(126a) On the Value of Global Optimality in Machine Learning Problems: The Case of Feature Selection for Linear Support Vector Machines | AIChE

(126a) On the Value of Global Optimality in Machine Learning Problems: The Case of Feature Selection for Linear Support Vector Machines

Authors 

Beitz, A. - Presenter, Clemson University
Blenner, M., Clemson University
Scott, J., Georgia Institute of Technology
Numerical optimization is at the core of many contemporary machine learning algorithms. Often, the optimization problems of interest are nonconvex (e.g., training neural nets) or involve binary decisions (e.g., zero-norm feature selection). However, due to the extreme size of the problems of interest in this domain, the vast majority of optimization algorithms in common use are based on satisfying first-order optimality conditions, and hence furnish only locally optimal solutions, often with no indication of how far from global optimality they may be. In recent years, there has been increasing interest in methods with better optimality guarantees, either through increased capacity to escape from suboptimal local minima, or through convex relaxations or other tractable approximations with known theoretical relationships to the original problem (i.e., provable bounds on the difference in their optimal solutions). There have also been some attempts to apply rigorous global optimization methods, particularly in the case of problems that can be formulated as mixed-integer linear programs, although this is a very significant challenge.
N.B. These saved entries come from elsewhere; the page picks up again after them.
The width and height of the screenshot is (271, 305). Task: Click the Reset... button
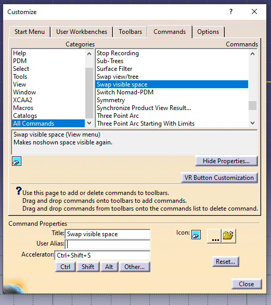point(225,262)
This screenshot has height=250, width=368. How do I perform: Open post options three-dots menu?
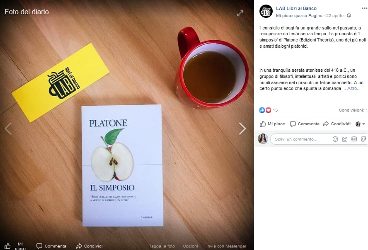click(365, 8)
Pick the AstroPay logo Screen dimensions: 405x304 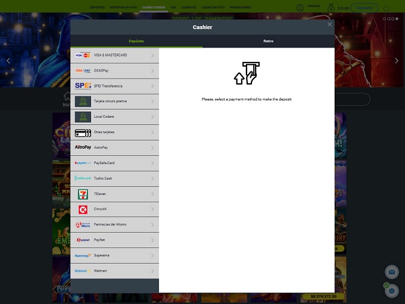(83, 147)
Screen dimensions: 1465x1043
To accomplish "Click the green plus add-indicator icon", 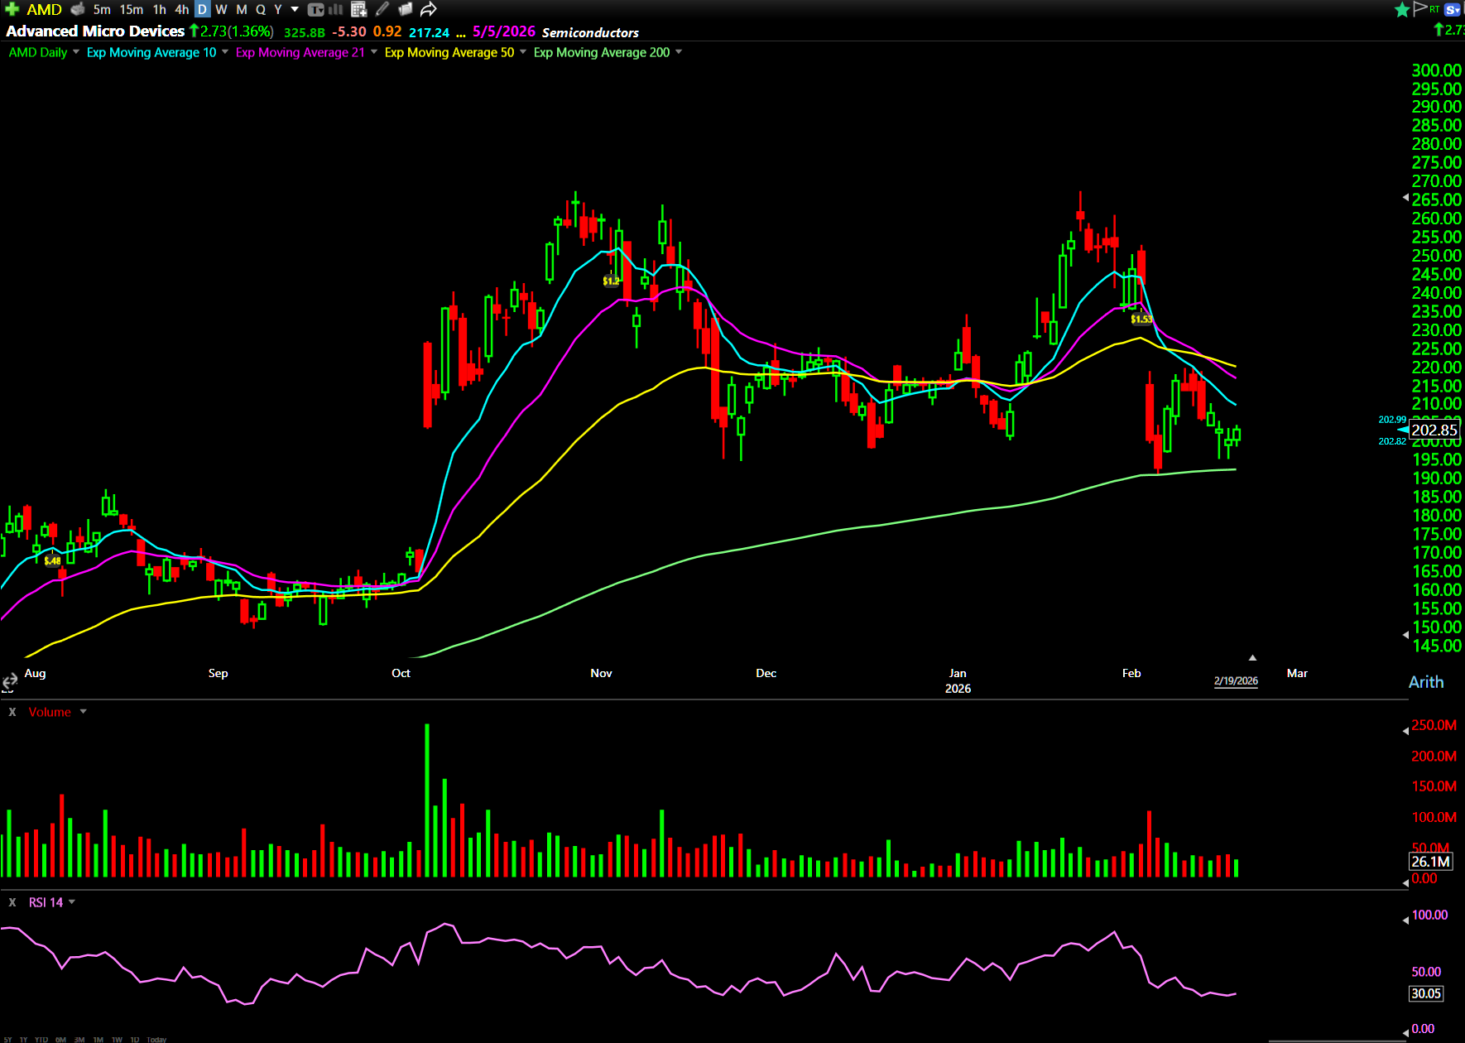I will pos(12,9).
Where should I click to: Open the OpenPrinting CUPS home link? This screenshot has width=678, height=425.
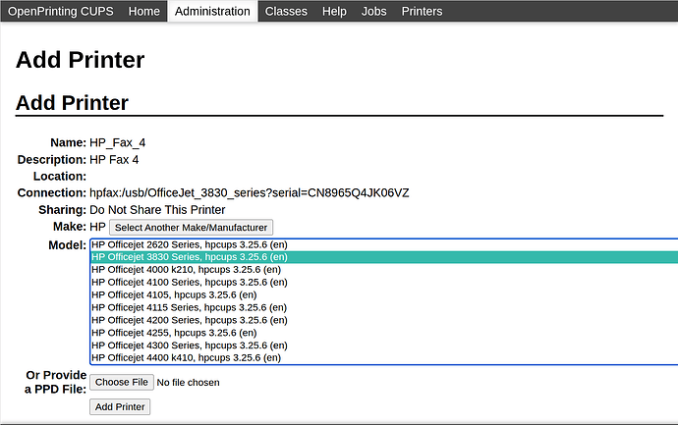tap(60, 12)
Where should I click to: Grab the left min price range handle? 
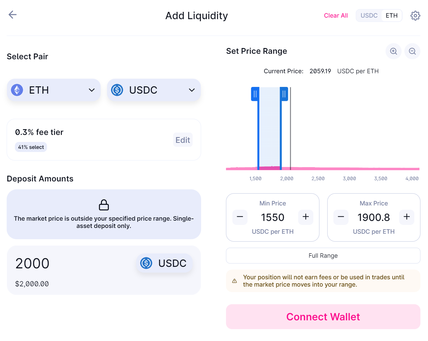[255, 94]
The tacit assumption in all of these approaches is that a global solution will necessarily perform better than a suboptimal local solution for the learning task at hand. However, this need not be the case because the performance metric of interest in most machine learning tasks (e.g., accurate classification of new data points in the future) is distinct from the objective function minimized during optimization (e.g., classification error for given training data, along with additional regularization terms). Given this fact, what is the value of achieving global optimality in such problems? When should we expect a clear correlation between suboptimality during training and degraded performance in practice? And how strong is this correlation (i.e., how hard should we be willing to try to achieve global optimality)?
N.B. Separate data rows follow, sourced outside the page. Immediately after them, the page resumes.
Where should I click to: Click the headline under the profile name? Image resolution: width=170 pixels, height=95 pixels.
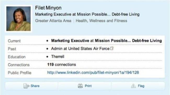(x=87, y=14)
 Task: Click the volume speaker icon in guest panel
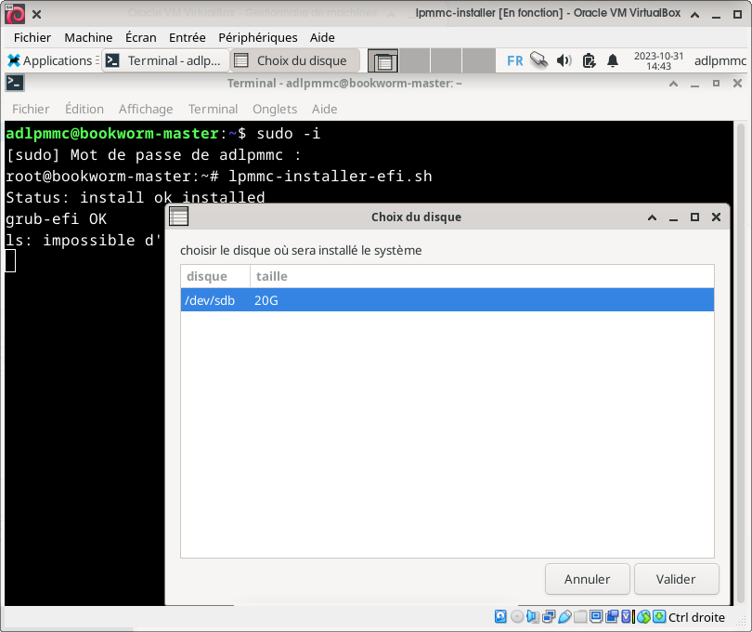(564, 61)
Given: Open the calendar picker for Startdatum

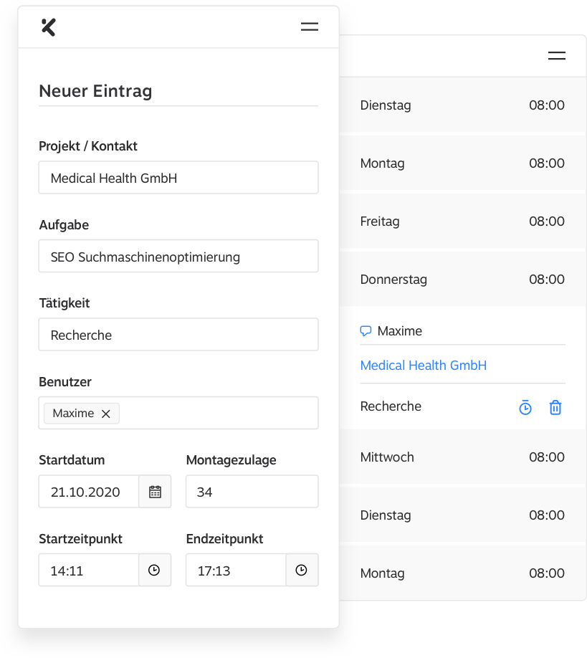Looking at the screenshot, I should (x=155, y=492).
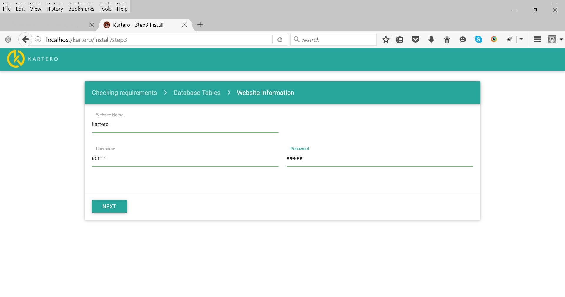Viewport: 565px width, 297px height.
Task: Close the Kartero Step3 Install tab
Action: click(x=185, y=25)
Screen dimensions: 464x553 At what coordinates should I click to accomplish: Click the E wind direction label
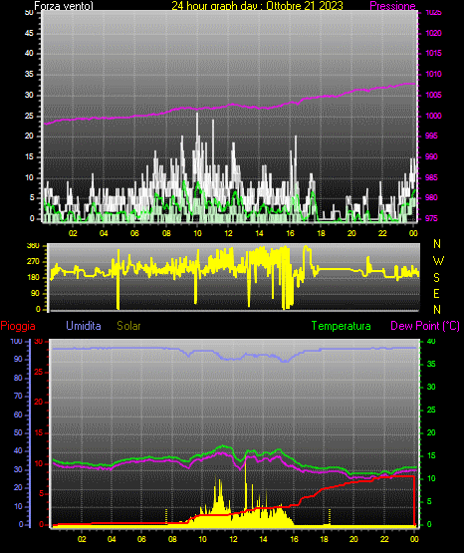(436, 293)
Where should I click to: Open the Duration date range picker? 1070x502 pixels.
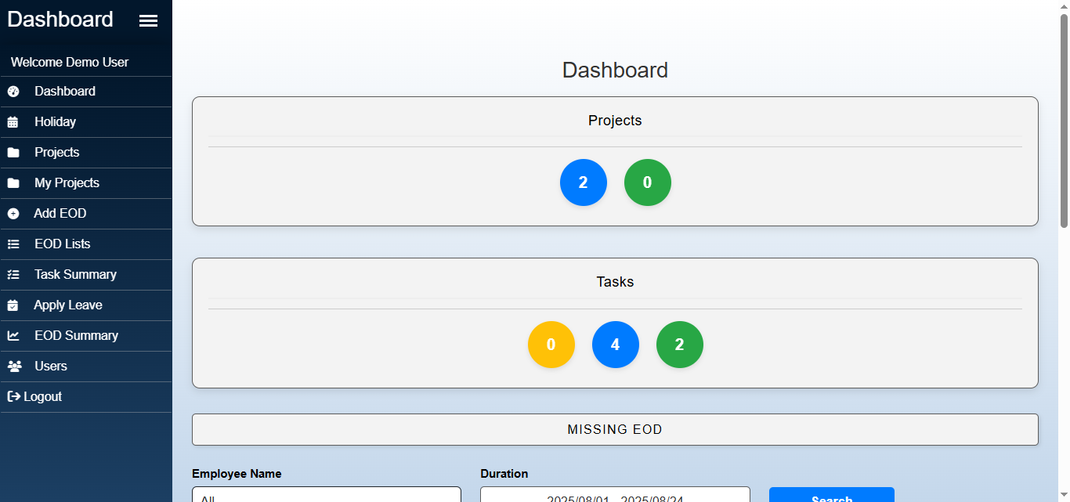click(615, 496)
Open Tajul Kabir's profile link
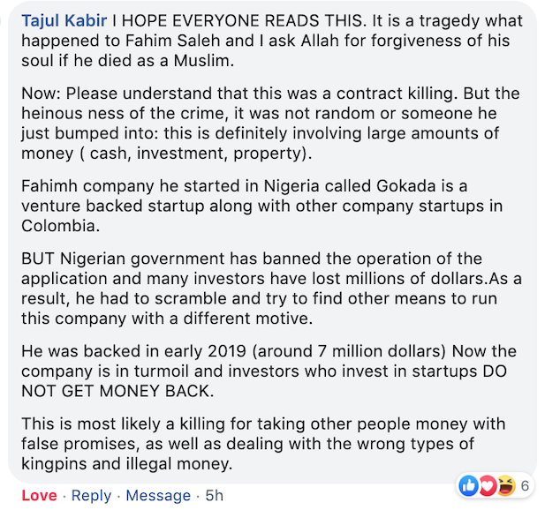This screenshot has height=510, width=560. (x=64, y=20)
In this talk, we will present our recent results investigating the value of global optimality in the context of zero-norm feature selection for linear support vector machines (SVMs). Linear SVMs aim to classify data points in a high-dimensional space into one or more clusters based on separating hyperplanes. The individual components of each data point are called features. For example, the features may represent expression levels for various genes in a cell, while the clusters might represent different disease classes. In this context, feature selection refers to the problem of selecting a specified number K of features (e.g., genes) from the full set such that classifying the data based on only those K features is as good or better than classifying the data based on any other choice of K features. This problem is motivated by the observation that classifiers based on fewer features often generalize better from the training data to new data sets, especially when there are many noisy features in the original data set. Moreover, some interesting applications call for a very aggressive reduction in the number of features used for classification. For example, in the design of biosensors that aim to infer the levels of pollutants or toxins in their environment based on the gene expression of immobilized microbes, it is impractical to accurately measure more than a small number of genes (~5).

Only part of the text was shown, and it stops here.